[[ Extracted records open ]]

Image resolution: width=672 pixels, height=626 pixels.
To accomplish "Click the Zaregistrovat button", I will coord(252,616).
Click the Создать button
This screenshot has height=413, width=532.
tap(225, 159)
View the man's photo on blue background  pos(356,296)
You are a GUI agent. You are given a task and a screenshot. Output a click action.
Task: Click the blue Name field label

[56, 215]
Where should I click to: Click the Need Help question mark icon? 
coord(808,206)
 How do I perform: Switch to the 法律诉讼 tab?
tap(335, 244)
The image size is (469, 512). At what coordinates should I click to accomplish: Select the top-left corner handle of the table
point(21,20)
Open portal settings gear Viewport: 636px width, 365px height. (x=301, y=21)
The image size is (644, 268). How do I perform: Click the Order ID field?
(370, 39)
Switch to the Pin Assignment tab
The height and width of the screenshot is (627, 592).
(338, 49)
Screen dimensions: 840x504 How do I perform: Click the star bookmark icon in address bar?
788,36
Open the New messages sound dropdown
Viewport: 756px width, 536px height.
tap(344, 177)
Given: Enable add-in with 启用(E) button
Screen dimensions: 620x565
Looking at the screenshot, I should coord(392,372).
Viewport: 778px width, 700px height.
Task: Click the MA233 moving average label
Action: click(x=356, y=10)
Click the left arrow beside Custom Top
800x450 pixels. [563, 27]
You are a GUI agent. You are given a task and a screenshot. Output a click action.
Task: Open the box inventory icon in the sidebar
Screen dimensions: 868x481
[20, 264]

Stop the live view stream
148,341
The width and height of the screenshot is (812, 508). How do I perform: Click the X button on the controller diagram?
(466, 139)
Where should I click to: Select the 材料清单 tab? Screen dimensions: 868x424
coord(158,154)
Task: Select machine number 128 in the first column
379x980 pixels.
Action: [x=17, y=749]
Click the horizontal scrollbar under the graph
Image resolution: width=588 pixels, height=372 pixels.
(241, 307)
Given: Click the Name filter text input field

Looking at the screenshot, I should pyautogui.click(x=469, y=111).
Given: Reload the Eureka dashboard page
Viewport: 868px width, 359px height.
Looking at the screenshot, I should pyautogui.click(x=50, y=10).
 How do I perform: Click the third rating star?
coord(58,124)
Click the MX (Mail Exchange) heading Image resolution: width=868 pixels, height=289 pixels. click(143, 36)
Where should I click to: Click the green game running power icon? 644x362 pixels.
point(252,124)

[[ Extracted records closed ]]

None of the lines before the one containing "The width and" belong in the answer; reproduce that line and all later lines of the records exactly.

## Finished task
The width and height of the screenshot is (812, 508). How do I perform: Click the X button on the controller diagram?
(466, 139)
Where should I click to: Select the 材料清单 tab? Screen dimensions: 868x424
coord(158,154)
Task: Select machine number 128 in the first column
379x980 pixels.
Action: [x=17, y=749]
Click the horizontal scrollbar under the graph
Image resolution: width=588 pixels, height=372 pixels.
(241, 307)
Given: Click the Name filter text input field

Looking at the screenshot, I should pyautogui.click(x=469, y=111).
Given: Reload the Eureka dashboard page
Viewport: 868px width, 359px height.
Looking at the screenshot, I should pyautogui.click(x=50, y=10).
 How do I perform: Click the third rating star?
coord(58,124)
Click the MX (Mail Exchange) heading Image resolution: width=868 pixels, height=289 pixels. click(143, 36)
Where should I click to: Click the green game running power icon? 644x362 pixels.
point(252,124)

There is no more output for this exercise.